Recorda o sabor do tempo em que os dias eram maiores; a idade onde, para tudo, havia tempo. O tempo em que se fartava das férias; onde as horas tinham de ser preenchidas dalguma forma. A delicia das horas, a entreter o tempo, aguardando o momento do jantar; tardes que pareciam não ter fim. O desafio de disfrutar cada momento; o fazer nada, sem que tal seja um desperdício de tempo; preguiçar, simplesmente, sem culpa, sem ser um crime; dedicar um fim-de-semana inteiro a saborear simplesmente cada momento e não sentir que perdeu um pedaço da própria existência. Porque sente, agora, que tem que espremer todos os minutos? Porque se alterou a noção do tempo? Porque perdeu a maravilhosa inconsciência do tempo que temos na infância; a eterna juventude?
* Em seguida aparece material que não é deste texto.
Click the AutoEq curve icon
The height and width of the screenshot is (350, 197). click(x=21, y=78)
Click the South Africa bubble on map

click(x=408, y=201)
Talvez seja, esse mesmo, o maior desafio que a vida nos reserva: disfrutar da melhor forma do tempo que nos é entregue quando nascemos; quando o tique-taque soou pela primeira vez. Parece-lhe, agora, que, antes, o sabia fazer melhor, que foi perdendo essa capacidade de aproveitar cada minuto - nem que fosse para não fazer nada. Cada momento passou a terminar realmente num ápice. Somente na espera o tempo continua a dilata-se, a expandir-se; quase que volta para trás; cada minuto são horas.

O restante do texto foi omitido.